Daddy Plays Old-Time New Orleans Jazz

Aug 27, 2008 at 12:00 am

CHAPTER 1

All Gabriels know who
they are and where
they came from; they
know Gabriel tradition and they are
proud of the Gabriel name. We are
teaching our children about who we
are and where we came from so that
they can be a part of the tradition
and can keep the ball rolling.

—Anthony Gabriel
Aug. 5, 1944-Jan. 30, 1993


I remember one night Daddy sat pointing to his heart with a pleading look in his eyes. He was trying to make me understand something that was important to him — something that mere words could not convey.

It was about music. The kind of music that he‘d spent most of his life making, the kind of music that defined him, his father, his grandfather and much of our family.

Lou Rawls' "Dead End Street" was on the record player. We were in the basement where Daddy kept his stack of old jazz and blues records. It was music that I didn't much appreciate at the time. Neither did most people I knew. We listened to Motown and rock and roll on the radio, danced to it at parties and in our living rooms.

He was trying to explain to me something of what that song meant to him. What all music that moved him was about. He'd had a couple of drinks, and his eyes glistened as he earnestly tried to convey meaning through his gestures.

"This music has heart," he said, tapping his chest for emphasis. "A good song tells a story."

That night made an impression on me. I remember it decades later. It was a lesson I eventually learned for myself as a professional writer. Regardless of the form, a great story makes great art.

Daddy had plenty of great stories and he told them whether you wanted to listen or not. In any group, you could hear his deep, raspy voice spinning tales about his childhood in New Orleans, his life as a musician on the road, the things he'd seen and done. He would light up a cigarette, take a shot of scotch and settle down to talk your ear off. He could intoxicate you with his talk. His tales could suck in an entire roomful of people and carry them away.

He couldn't help but tell stories. One way or the other, he was always performing whether he was onstage or not. It exasperated Mama to no end. Esther Morse had been hearing Percy Gabriel's stories since she was a teenager being courted, before she was 19-years-old bride in 1942. But Daddy's childlike joy in being the center of attention was unending. He set the tone for what was going on. He was a musician, an entertainer, and it was his job to entrance an audience. Onstage he'd try out selections from all those songs he knew until he figured out what this specific audience would respond to. Then he would lock onto that energy and never waver for the night.

"Once you get them dancing, don't change the beat," he always told me. That's a pretty good piece of advice.

Daddy told stories, and because of him, I can tell his story, and the story of my grandfather and great-grandfather, my uncles and cousins, all of them part of this great musical continuum that defines our family. It's a story woven into the fabric of popular black American music.

Daddy could sing the blues. Not the rough stuff that came out of the Mississippi Delta and got electrified in Chicago. New Orleans musicians referred to that as primitive blues. I'm talking about the sophisticated city blues. The kind of stuff Louis Armstrong and Jimmy Rushing crooned, blues reaching far beyond 12 bars and three chords. Blues that rolled off his tongue thick and sweet like honey and lemon — the homespun sweet-and-bitter remedy Mama would make when we had colds.

• _Material provided_
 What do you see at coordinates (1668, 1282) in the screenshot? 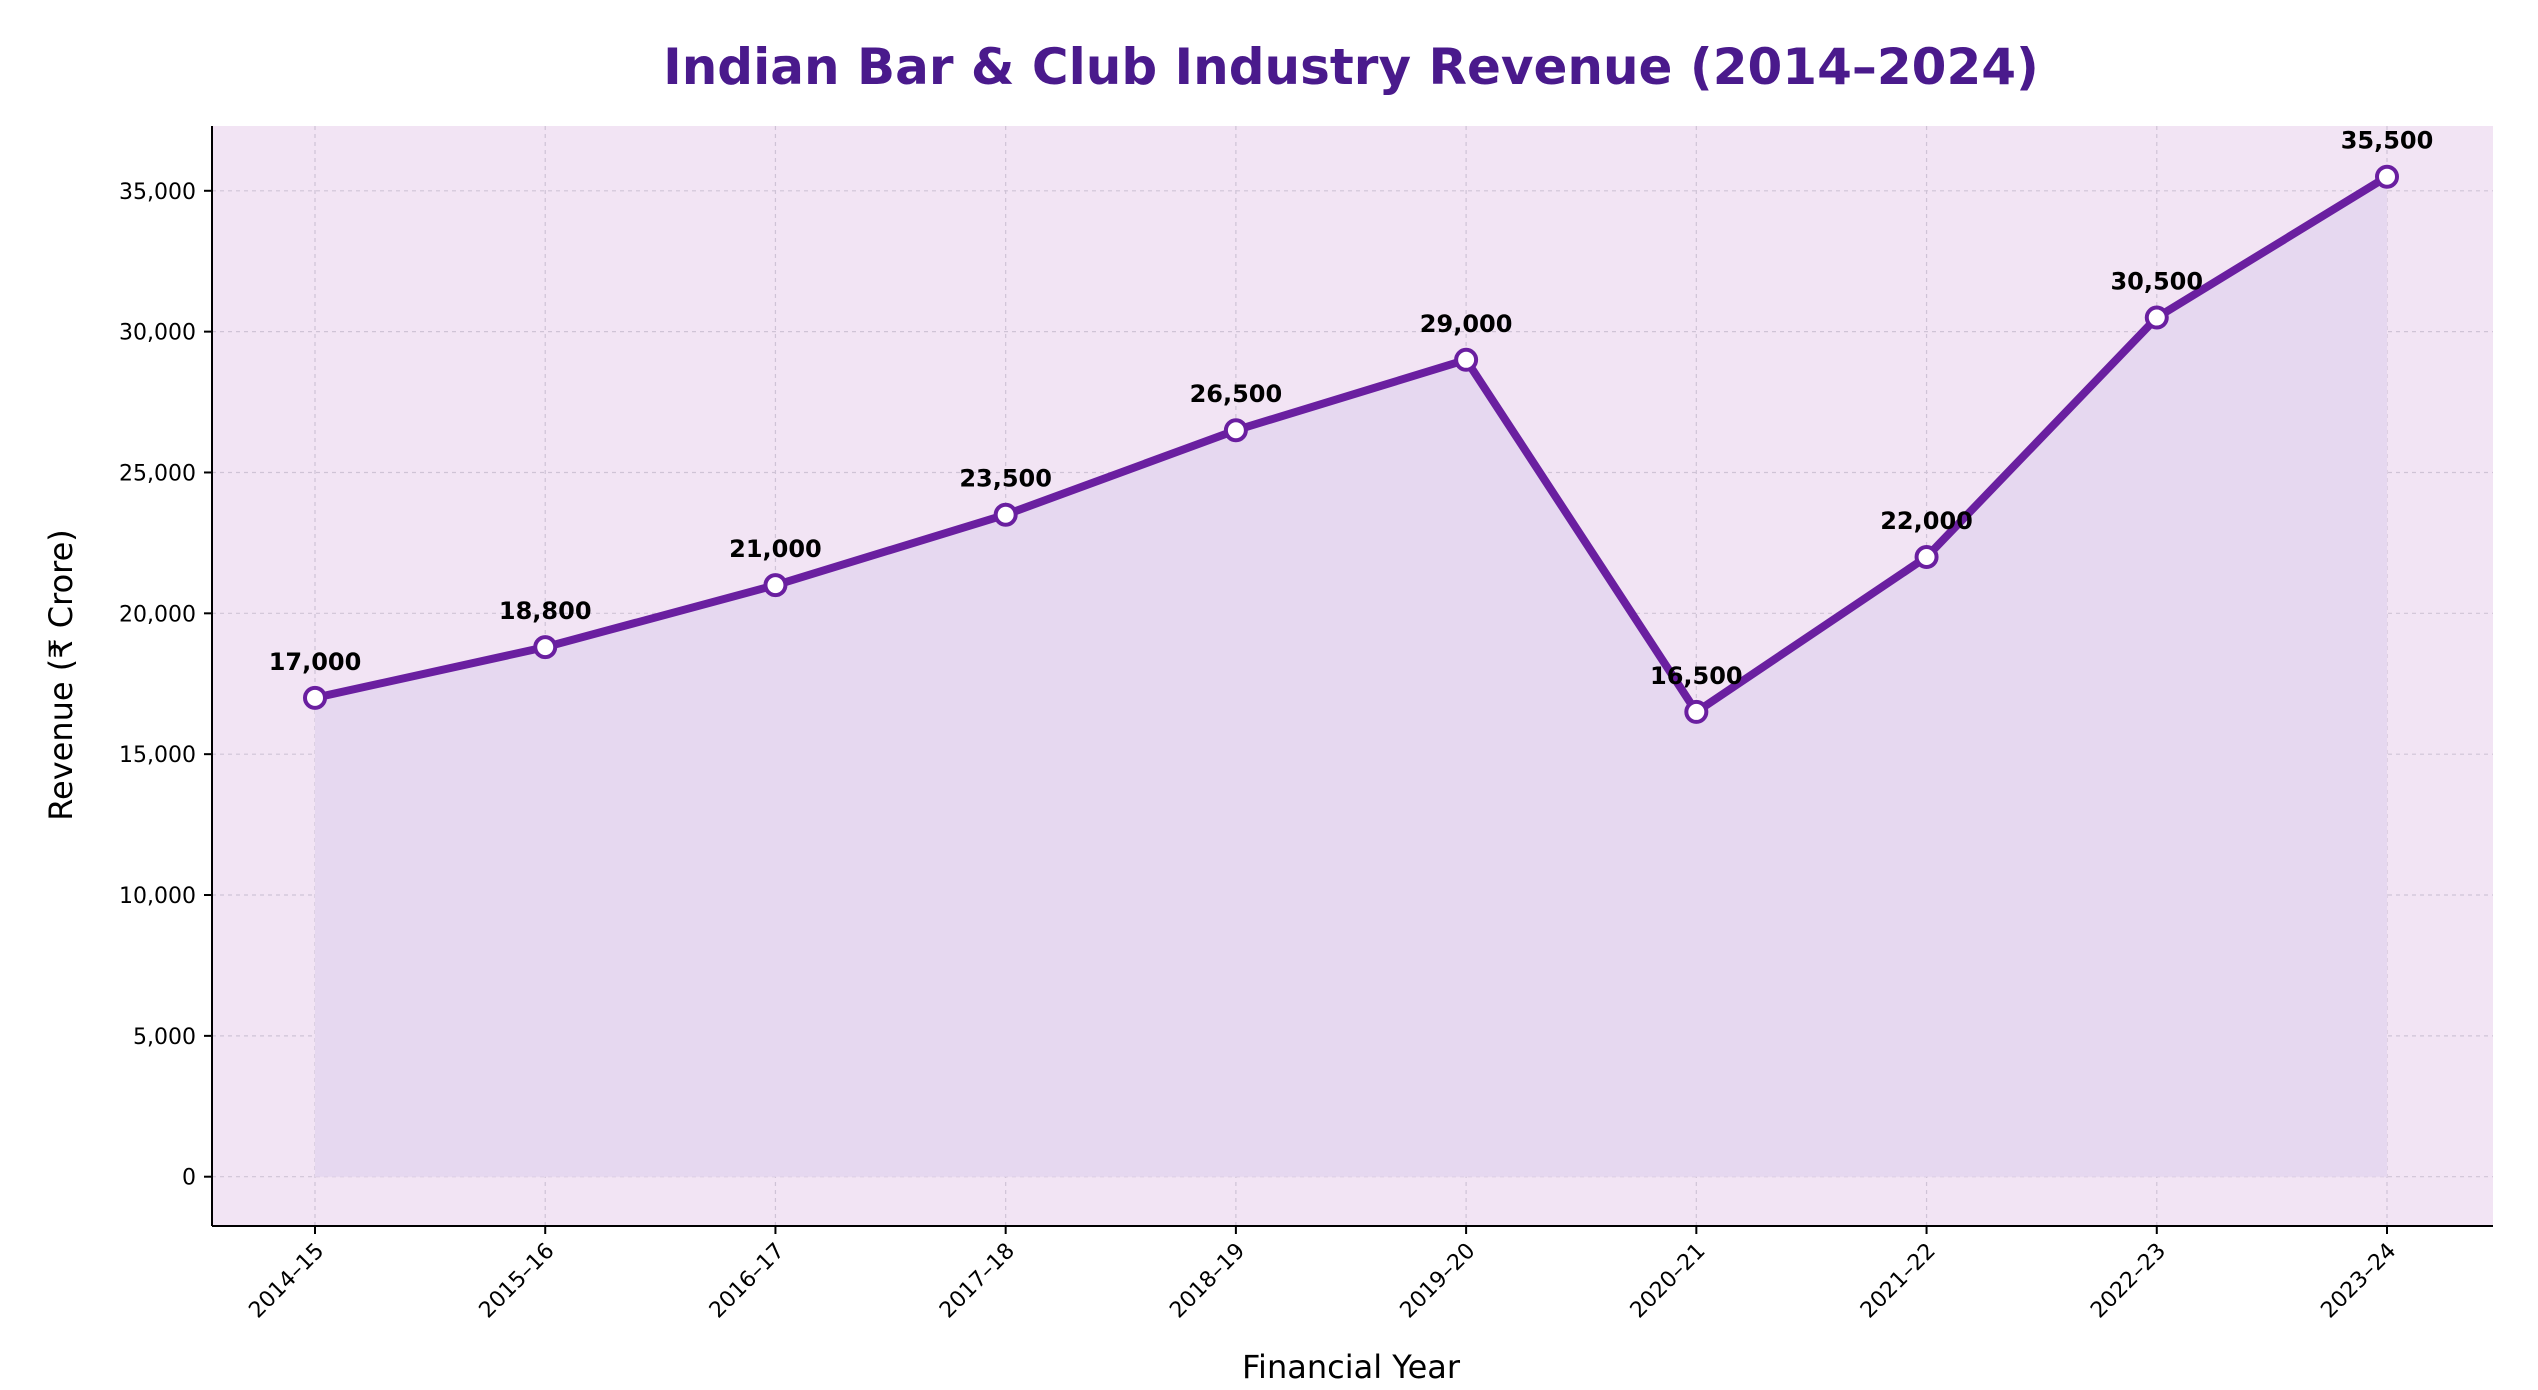
I see `x-tick-label: 2020–21` at bounding box center [1668, 1282].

• _Tasks to perform_
A. In the jazz chapter, which song was playing on the record player in the basement?
B. Copy out, word for word, the section of the jazz chapter that begins with the words containing "Daddy told stories, and" and ends with "we had colds.".

• _Answers to the exercise_
A. Lou Rawls' "Dead End Street"

B.
Daddy told stories, and because of him, I can tell his story, and the story of my grandfather and great-grandfather, my uncles and cousins, all of them part of this great musical continuum that defines our family. It's a story woven into the fabric of popular black American music.

Daddy could sing the blues. Not the rough stuff that came out of the Mississippi Delta and got electrified in Chicago. New Orleans musicians referred to that as primitive blues. I'm talking about the sophisticated city blues. The kind of stuff Louis Armstrong and Jimmy Rushing crooned, blues reaching far beyond 12 bars and three chords. Blues that rolled off his tongue thick and sweet like honey and lemon — the homespun sweet-and-bitter remedy Mama would make when we had colds.